- [What this exercise asks]:
1. From the review of The Alaska Experiment, set down the passage starting at "What parents need" and ending at "weekly medical tests.", word for word.
2. Translate this sentence from the review of The Alaska Experiment into Spanish: "Viewers will also pick up a few survival tips."

- [Reading text]:
★ ★ ★ ★
The Alaska Experiment



Survival show entertaining but intense. OK for older tweens.

What parents need to know

Positive messages

There's definitely some pettiness and tension, but overall the series highlights how inner strength and determination can help people persevere. Viewers will also pick up a few survival tips.

Positive role models

The participants aren't always able to maintain a positive attitude, but they all try hard, and they talk honestly about their worries. When conflict arises, yelling and heated exchanges are frequent.


Participants talk a lot about the dangers they face in the brutal Alaskan elements, and there's often mention of people who have frozen to death or been killed by wildlife. Some scenes show bears catching and eating fish; others include close-up shots of decomposing animal carcasses. Blood is minimal during the subjects' weekly medical tests.

Not applicable

"Ass" and "hell" are audible; anything stronger (including "f--k") is bleeped.
★ ★ ★ ★
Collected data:
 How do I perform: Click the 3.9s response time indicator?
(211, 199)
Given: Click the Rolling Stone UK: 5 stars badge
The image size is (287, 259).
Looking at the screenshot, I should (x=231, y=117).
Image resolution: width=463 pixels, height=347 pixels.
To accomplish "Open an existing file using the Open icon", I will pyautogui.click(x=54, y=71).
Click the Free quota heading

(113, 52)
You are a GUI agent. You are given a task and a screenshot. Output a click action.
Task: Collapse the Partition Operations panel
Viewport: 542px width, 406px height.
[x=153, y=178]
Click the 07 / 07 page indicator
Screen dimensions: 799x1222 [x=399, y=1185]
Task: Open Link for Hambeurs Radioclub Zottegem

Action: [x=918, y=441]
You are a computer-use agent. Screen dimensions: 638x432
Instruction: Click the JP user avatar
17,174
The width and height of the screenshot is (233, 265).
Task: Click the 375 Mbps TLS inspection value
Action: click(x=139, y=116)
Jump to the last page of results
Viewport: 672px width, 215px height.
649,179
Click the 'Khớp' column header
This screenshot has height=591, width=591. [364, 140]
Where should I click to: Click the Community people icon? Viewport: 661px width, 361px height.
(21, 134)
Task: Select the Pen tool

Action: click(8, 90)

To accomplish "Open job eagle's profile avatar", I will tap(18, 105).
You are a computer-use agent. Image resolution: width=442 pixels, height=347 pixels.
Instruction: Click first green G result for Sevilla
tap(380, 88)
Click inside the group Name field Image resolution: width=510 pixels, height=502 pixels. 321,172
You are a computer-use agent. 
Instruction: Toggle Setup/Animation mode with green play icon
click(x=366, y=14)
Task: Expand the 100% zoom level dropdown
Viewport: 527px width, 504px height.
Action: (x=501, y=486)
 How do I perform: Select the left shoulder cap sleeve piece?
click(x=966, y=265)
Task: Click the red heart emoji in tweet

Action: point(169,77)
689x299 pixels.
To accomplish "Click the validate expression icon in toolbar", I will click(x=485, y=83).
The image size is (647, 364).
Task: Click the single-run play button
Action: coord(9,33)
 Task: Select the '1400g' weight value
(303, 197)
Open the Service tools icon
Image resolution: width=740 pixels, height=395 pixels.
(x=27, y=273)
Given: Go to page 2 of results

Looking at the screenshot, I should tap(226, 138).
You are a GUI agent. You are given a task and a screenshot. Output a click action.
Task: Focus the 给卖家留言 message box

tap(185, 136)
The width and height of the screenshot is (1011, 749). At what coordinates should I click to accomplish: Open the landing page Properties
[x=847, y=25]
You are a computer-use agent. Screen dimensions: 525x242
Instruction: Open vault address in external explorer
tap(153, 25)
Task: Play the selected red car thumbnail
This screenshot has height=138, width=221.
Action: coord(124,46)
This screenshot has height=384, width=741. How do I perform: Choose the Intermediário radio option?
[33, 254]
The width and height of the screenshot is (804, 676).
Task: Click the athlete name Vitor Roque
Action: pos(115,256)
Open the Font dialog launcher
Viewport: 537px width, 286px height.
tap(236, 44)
★ ★ ★ ★
- [Solutions by task]:
1.
What parents need to know

Positive messages

There's definitely some pettiness and tension, but overall the series highlights how inner strength and determination can help people persevere. Viewers will also pick up a few survival tips.

Positive role models

The participants aren't always able to maintain a positive attitude, but they all try hard, and they talk honestly about their worries. When conflict arises, yelling and heated exchanges are frequent.


Participants talk a lot about the dangers they face in the brutal Alaskan elements, and there's often mention of people who have frozen to death or been killed by wildlife. Some scenes show bears catching and eating fish; others include close-up shots of decomposing animal carcasses. Blood is minimal during the subjects' weekly medical tests.

2. Los espectadores también aprenderán algunos consejos de supervivencia.